This video is both convoluted and funny (all those bots running into each other), but it demonstrates a cool idea. The purpose of the experiment is to quantify the coupling and uncoupling of stochastic robot systems, and create a mathematical model. It’s a neat approach to modeling such a system, and one I haven’t seen before. It also demonstrates, albeit in a simple way, one of my favorite robotics concepts: stochastic assembly. I’ve written about stochastic robots before:
Each of the little blocks represents a piece of “programmable” (or “smart”) matter. Very similar to the way complete DNA exists in every cell of your body, each of these blocks is programmed with the final shape — the ultimate goal of the assembly process. This is where the “robotic” comes in: each block is a robot, or at least a robotic element — it is programmed to perform a certain task (i.e. to assemble into a specific shape).
The blocks are placed in a “stochastic” environment: a tank of water (or air), for example, with random turbulent currents swirling around inside it. The blocks ride these currents into proximity with one another, and if they a) detect an adjacent block in the right orientation and, b) determine it is beneficial to the final construction, they connect to one another to form a subshape.

• [The data]:

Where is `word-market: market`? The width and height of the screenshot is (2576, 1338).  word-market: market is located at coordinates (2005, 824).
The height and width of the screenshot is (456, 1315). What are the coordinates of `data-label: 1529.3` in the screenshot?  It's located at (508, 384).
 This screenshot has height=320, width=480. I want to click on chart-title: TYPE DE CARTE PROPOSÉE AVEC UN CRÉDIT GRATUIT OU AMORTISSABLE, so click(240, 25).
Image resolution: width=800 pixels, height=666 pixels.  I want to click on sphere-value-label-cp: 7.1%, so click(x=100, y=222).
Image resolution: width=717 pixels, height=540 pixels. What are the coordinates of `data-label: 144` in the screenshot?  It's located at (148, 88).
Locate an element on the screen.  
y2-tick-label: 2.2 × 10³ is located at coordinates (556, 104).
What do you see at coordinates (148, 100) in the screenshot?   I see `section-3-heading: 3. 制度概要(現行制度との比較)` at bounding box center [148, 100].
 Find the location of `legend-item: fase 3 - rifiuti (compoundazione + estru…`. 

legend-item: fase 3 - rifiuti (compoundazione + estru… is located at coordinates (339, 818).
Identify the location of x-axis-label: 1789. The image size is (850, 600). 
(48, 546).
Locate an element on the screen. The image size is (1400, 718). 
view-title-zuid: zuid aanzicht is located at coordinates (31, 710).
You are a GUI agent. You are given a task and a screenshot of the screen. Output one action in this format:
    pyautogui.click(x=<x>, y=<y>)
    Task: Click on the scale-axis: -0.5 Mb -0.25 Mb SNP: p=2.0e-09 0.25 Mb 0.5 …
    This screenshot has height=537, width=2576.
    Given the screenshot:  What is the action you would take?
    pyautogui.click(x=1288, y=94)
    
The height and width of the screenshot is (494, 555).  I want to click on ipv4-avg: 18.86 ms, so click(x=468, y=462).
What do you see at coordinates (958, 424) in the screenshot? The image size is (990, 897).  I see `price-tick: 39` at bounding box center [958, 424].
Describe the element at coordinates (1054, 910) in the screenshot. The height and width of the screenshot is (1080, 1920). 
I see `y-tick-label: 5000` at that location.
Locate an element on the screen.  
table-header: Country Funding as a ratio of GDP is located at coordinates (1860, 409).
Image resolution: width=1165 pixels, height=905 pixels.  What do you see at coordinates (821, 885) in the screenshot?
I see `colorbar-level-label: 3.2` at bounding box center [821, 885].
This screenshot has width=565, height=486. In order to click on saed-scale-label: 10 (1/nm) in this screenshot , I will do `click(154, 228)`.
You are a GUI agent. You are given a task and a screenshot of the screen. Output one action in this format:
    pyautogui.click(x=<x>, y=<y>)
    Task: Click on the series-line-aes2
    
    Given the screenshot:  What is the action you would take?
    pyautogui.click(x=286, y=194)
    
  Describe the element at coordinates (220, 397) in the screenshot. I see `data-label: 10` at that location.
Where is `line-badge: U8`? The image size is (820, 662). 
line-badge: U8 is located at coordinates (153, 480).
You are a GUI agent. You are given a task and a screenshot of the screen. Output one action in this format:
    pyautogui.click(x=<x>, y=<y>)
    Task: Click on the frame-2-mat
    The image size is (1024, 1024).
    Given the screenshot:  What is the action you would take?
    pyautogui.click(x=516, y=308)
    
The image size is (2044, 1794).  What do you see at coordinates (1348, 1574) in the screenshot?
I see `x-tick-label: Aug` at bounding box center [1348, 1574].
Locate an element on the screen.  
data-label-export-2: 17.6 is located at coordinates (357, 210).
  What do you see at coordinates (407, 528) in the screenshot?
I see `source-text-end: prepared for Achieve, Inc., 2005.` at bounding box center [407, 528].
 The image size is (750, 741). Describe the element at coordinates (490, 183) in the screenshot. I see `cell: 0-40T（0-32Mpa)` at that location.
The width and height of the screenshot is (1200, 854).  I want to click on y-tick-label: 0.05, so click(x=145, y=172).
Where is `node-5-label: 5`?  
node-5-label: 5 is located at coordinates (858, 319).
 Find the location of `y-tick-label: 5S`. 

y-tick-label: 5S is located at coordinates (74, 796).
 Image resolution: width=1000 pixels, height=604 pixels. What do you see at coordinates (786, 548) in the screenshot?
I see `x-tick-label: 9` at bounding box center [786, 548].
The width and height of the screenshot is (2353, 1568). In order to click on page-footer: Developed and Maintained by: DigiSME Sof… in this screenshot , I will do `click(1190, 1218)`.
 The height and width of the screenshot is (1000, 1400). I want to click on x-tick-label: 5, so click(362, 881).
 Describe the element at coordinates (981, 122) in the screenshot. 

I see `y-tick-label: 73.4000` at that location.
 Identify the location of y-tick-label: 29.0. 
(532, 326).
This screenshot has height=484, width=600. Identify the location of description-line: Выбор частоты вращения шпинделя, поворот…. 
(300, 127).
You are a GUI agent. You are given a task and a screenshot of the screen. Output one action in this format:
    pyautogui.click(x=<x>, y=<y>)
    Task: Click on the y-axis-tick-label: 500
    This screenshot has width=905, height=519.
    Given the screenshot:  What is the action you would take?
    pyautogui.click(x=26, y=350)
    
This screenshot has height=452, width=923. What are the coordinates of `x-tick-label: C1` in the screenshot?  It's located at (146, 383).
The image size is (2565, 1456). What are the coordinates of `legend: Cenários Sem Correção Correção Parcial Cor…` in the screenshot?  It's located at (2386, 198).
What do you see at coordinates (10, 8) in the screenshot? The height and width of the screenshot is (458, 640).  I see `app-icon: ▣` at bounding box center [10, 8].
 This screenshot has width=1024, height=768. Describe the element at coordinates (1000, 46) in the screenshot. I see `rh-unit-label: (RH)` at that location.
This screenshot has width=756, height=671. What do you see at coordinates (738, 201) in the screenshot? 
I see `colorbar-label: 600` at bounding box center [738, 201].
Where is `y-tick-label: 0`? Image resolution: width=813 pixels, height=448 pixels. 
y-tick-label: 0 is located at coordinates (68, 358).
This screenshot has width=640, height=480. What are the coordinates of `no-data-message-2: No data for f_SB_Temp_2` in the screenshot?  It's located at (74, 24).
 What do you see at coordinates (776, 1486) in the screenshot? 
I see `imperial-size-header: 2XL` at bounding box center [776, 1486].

• [Task directions]: Return the part of the stochastic robots text from "The blocks are" to "form a subshape.", copied word for word.

• [Response area]:
The blocks are placed in a “stochastic” environment: a tank of water (or air), for example, with random turbulent currents swirling around inside it. The blocks ride these currents into proximity with one another, and if they a) detect an adjacent block in the right orientation and, b) determine it is beneficial to the final construction, they connect to one another to form a subshape.